Iran dan Kuwait telah mengadakan pembicaraan yang gagal selama bertahun-tahun atas wilayah perbatasan laut mereka yang disengketakan, yang kaya akan gas alam.
BACA JUGA: Sengketa Ladang Gas Teluk Persia Menjadi Tantangan bagi Pemulihan Hubungan Saudi-IranUpaya baru-baru ini untuk menghidupkan kembali negosiasi itu telah gagal, dan menteri perminyakan Iran pada hari Minggu mengatakan Teheran kemungkinan melakukan eksplorasi meski tanpa kesepakatan.
Bulan lalu, Kuwait telah mengundang Iran untuk putaran lain pembicaraan perbatasan laut setelah Teheran mengatakan siap untuk memulai pengeboran di lapangan.
Beberapa minggu kemudian, Sky News Arabia mengutip Menteri Perminyakan Kuwait Saad Al-Barrak yang mengatakan negaranya juga akan memulai "pengeboran dan produksi" di ladang gas itu tanpa menunggu kesepakatan demarkasi dengan Iran.

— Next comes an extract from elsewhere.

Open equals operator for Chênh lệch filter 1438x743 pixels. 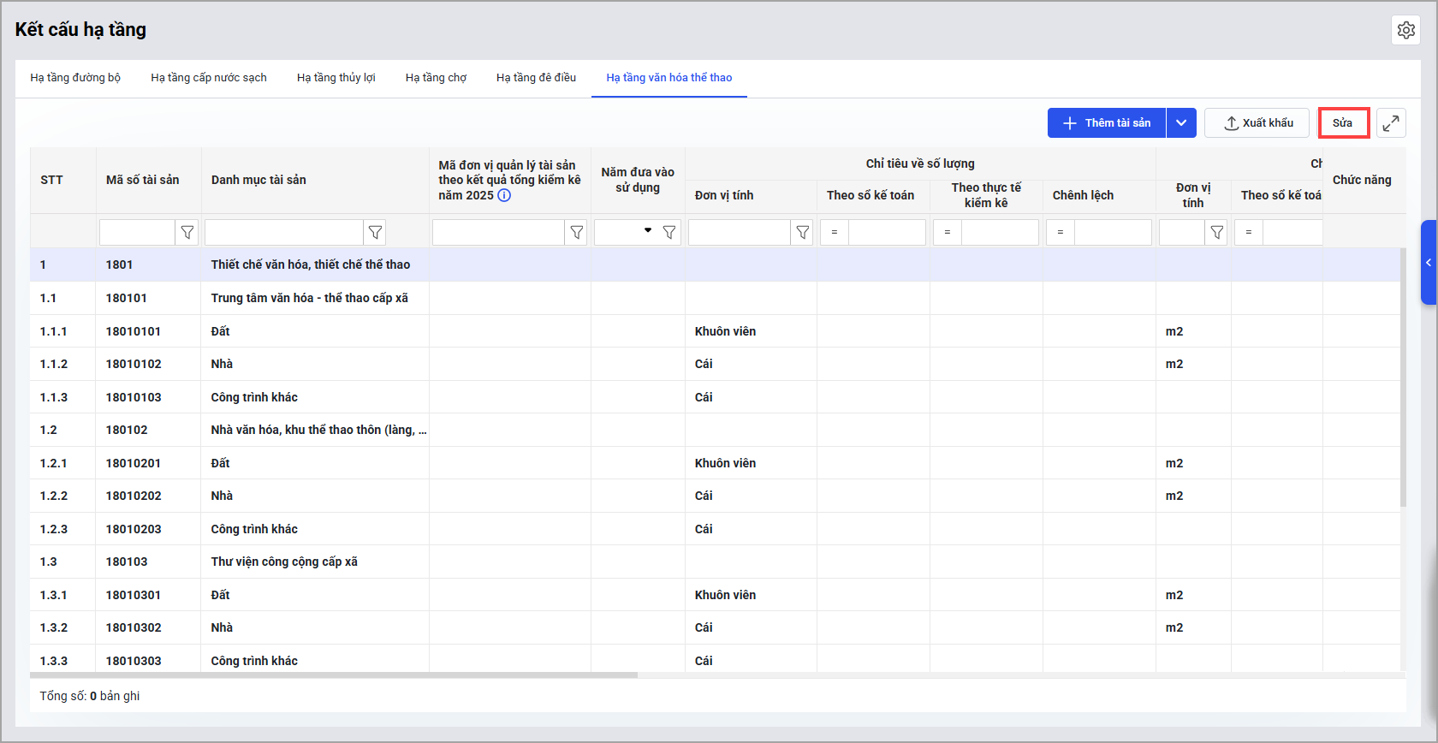[x=1061, y=232]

Perselisihan di atas ladang gas tersebut dimulai sejak tahun 1960-an, ketika Iran dan Kuwait masing-masing memberikan konsesi lepas pantai, satu kepada Anglo-Iranian Oil Company, cikal bakal British Petroleum, dan satu lagi kepada Royal Dutch Shell.

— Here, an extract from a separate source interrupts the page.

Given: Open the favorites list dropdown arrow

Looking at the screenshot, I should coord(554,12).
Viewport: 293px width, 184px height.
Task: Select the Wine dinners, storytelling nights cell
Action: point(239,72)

Kedua konsesi tersebut tumpang tindih di bagian utara ladang itu, yang cadangannya diperkirakan sekitar 220 miliar meter kubik.
Tahun lalu, Kuwait dan Arab Saudi menandatangani perjanjian untuk bersama-sama mengembangkan ladang tersebut, meskipun ada keberatan dari Iran yang mencap kesepakatan itu sebagai "ilegal". [ab/uh]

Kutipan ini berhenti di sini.